Коллонтай хорошо представляла себе характер Сталина, его злопамятность, мстительность и капризность, знала о тяжких для нее последствиях, если генсек вдруг «обидится» на нее. Фактически смирив свою революционную гордыню и «отредактировав» старые дневники, она не только спасла свою жизнь и дело, которому служила, но и перехитрила самого Сталина.
Готовя свои мемуары, отец рассказывал мне, как предыдущий резидент в Швеции, воспользовавшись тяжелой болезнью Коллонтай в августе 1942-го, во время которой чемоданчик с ее дневниками верная секретарь Александры Михайловны Эмми Лоренсен принесла из ее кабинета и положила под госпитальную койку «мадам посла», выкрал дневники по приказу Москвы, шедшему, без сомнения, прямо от Сталина, и направил их в Центр.
В конце 1942 года отец был начальником скандинавского отделения внешней разведки НКГБ. Дневники Коллонтай поступили в его отделение со срочным поручением Берии: прочитать содержимое от первой до последней строчки и письменно доложить о прочитанном.
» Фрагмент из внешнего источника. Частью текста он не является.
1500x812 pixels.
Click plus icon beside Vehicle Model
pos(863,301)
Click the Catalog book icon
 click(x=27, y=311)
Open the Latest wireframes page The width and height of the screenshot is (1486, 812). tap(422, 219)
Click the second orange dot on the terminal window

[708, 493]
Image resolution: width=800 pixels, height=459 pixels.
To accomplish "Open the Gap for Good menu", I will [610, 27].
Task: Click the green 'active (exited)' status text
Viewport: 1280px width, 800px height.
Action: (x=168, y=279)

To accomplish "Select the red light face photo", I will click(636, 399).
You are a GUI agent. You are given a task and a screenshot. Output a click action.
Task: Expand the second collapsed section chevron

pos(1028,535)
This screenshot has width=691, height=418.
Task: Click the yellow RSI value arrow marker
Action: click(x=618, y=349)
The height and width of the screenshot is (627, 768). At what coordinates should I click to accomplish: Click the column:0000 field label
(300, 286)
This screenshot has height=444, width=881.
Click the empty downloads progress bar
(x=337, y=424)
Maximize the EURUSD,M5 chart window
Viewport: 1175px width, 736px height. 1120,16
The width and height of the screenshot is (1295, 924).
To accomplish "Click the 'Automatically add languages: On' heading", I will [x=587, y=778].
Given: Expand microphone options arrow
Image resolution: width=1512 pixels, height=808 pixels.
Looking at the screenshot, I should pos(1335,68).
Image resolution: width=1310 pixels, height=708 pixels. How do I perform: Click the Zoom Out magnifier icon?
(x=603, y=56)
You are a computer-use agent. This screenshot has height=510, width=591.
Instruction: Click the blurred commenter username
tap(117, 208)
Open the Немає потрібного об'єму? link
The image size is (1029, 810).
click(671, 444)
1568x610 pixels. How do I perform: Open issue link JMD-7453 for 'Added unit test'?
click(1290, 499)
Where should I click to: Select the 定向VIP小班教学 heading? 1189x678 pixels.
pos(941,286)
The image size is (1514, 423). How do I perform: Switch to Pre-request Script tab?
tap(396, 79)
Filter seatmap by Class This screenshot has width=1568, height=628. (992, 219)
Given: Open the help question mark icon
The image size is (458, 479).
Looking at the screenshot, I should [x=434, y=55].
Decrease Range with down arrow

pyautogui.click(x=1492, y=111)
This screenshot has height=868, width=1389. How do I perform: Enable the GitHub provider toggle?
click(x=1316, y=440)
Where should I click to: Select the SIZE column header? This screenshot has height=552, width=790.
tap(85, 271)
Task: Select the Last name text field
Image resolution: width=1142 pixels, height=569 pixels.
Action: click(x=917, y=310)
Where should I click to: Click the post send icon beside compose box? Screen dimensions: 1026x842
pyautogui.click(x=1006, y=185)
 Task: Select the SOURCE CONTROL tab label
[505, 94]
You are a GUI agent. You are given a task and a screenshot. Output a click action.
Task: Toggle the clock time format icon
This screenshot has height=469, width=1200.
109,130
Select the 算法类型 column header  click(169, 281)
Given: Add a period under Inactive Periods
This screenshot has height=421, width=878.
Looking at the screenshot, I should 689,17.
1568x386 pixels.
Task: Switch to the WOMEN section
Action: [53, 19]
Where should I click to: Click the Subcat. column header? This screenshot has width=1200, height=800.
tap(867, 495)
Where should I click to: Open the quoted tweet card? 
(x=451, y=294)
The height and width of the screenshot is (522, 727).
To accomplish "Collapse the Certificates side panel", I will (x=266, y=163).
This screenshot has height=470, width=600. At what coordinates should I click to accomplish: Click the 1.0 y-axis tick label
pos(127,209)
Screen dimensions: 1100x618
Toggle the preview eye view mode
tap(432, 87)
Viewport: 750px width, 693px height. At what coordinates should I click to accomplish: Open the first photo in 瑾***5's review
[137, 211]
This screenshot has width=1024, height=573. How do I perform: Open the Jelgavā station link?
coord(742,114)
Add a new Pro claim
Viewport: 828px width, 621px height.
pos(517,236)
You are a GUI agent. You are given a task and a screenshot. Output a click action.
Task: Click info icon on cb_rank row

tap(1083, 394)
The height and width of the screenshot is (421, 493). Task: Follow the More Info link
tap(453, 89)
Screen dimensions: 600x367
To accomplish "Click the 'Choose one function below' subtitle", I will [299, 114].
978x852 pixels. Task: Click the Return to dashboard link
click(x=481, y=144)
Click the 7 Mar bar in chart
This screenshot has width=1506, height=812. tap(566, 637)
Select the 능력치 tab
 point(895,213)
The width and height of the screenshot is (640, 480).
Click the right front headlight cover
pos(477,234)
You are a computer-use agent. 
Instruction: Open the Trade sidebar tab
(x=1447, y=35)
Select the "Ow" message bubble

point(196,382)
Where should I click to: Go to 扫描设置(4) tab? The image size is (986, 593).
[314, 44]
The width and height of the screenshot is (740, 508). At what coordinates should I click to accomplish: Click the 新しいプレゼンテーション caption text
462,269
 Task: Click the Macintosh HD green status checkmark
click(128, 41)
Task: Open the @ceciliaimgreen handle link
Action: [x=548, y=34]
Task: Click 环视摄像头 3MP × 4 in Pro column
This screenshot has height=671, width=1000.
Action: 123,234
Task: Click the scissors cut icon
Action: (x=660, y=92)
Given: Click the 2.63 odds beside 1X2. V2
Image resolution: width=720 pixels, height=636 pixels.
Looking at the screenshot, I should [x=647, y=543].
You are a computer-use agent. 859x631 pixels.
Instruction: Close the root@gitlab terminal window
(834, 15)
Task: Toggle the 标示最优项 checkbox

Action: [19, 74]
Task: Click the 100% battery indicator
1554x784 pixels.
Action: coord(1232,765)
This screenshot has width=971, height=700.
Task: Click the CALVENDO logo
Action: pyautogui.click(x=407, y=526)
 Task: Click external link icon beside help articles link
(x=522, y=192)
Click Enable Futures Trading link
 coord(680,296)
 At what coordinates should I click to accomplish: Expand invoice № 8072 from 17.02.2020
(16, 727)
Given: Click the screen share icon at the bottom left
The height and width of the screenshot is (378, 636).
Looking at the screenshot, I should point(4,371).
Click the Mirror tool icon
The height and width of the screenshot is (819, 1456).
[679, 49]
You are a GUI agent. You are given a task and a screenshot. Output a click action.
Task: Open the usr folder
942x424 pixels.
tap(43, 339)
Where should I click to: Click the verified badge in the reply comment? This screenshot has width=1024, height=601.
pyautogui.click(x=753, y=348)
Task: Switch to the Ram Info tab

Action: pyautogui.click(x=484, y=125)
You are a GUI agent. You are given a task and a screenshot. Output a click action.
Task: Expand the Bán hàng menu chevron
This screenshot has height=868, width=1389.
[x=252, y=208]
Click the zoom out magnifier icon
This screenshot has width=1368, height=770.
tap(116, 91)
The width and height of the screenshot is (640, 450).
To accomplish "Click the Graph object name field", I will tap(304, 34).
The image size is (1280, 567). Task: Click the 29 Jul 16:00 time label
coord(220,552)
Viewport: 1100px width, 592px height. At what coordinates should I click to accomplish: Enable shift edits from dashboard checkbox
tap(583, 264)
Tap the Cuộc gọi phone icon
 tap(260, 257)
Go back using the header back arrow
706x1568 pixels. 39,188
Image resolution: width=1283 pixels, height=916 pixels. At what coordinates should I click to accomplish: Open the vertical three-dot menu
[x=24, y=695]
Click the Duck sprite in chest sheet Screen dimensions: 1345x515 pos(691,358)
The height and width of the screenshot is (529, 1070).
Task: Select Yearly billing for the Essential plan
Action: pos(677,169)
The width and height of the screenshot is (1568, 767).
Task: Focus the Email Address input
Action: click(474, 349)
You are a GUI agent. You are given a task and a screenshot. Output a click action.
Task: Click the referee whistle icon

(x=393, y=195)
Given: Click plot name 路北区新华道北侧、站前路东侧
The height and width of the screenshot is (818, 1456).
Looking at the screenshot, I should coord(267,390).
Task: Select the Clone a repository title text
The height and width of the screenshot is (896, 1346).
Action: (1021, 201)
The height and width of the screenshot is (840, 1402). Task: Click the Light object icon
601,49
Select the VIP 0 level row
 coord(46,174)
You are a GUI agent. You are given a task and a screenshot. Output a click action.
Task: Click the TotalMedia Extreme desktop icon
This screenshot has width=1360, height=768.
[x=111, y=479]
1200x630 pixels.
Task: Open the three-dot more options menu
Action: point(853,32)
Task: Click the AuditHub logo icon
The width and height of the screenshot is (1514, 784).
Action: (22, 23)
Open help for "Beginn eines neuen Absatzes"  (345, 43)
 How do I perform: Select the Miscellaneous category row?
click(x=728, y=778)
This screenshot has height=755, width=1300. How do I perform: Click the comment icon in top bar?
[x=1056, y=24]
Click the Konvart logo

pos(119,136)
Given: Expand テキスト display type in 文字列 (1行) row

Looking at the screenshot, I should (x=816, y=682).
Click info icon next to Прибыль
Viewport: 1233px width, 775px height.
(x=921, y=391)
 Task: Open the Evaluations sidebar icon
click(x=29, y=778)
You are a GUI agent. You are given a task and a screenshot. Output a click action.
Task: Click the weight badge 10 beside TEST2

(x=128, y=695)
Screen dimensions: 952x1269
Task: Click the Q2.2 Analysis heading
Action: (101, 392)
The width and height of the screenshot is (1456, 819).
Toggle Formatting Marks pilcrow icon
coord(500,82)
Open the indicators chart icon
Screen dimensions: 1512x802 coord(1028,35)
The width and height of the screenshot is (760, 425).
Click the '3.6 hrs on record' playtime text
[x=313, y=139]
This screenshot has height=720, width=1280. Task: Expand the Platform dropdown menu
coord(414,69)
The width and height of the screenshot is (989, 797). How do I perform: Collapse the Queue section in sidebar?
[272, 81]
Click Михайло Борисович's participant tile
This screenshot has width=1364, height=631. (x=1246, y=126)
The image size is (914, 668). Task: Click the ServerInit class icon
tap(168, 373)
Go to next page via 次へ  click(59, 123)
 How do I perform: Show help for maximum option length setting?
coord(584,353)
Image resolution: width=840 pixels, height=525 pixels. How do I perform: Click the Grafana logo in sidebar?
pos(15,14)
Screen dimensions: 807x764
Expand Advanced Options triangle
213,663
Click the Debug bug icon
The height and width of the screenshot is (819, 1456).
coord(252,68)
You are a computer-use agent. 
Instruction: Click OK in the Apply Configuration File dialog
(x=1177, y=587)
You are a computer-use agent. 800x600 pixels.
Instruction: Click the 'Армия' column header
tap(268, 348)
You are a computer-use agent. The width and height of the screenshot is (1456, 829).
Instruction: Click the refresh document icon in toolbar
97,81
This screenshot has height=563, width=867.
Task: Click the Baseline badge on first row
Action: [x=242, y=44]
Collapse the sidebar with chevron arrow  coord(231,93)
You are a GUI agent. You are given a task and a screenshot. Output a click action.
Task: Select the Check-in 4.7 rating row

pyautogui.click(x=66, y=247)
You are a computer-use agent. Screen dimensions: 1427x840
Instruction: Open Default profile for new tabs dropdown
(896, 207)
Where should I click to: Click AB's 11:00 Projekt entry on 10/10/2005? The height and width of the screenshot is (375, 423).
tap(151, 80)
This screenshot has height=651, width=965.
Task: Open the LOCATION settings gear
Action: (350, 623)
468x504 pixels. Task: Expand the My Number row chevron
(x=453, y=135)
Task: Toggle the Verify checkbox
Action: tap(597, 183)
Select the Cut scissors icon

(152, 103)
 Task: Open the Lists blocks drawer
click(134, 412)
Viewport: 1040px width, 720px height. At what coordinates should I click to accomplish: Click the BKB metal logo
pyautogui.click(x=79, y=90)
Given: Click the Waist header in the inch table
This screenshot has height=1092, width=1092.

Благожелательная записка начальника скандинавского отделения о дневниках и других документах, содержащихся в чемоданчике Александры Михайловны, попала сначала на стол начальника разведки Фитина, затем Берии и, наконец, Сталина. По слухам, особое удовольствие генсека вызвали отрицательные пассажи Коллонтай о Крупской, которая покровительствовала Инессе Арманд в ее близких отношениях с Ильичом и была в то же время весьма недоброжелательна к Александре.
Спустя несколько недель после прибытия в Стокгольм, когда Александра Михайловна начала заметно привечать советника Елисеева, он доверительно рассказал Коллонтай об этой истории с дневниками. Он не знал, что «мудрая Коллонтайша», как ее называли за глаза в коллективе полпредства, переиграла их всех, начиная от Сталина и кончая резидентами и стукачами. Я сделал такой вывод потому, что реакция Александры Михайловны на доверительное сообщение советника Елисеева была весьма трогательной.
— Она, волнуясь, протянула мне свою морщинистую руку, — вспоминал отец, — и сказала: «Спасибо за рассказ об архиве и за то, как вы доложили о нем Берии. Теперь я наконец буду спокойна! А то чего я только и не думала…»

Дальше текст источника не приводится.